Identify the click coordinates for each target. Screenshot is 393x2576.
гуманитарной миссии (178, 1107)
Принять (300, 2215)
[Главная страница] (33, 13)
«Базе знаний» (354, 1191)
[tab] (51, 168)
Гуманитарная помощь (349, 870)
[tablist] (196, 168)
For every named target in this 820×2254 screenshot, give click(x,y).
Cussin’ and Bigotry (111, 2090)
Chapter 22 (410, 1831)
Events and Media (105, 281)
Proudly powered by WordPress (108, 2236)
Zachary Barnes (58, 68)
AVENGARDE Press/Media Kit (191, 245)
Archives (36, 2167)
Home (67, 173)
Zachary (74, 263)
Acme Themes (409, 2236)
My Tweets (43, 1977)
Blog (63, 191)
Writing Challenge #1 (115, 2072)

____

→ **Prompt**
Whenever the word "click" appears in a line above, copy that line.

→ **Response box**
Identify the click coordinates for each target. Screenshot is 393x2576.
For every named target in this 820×2254 screenshot, give click(x,y).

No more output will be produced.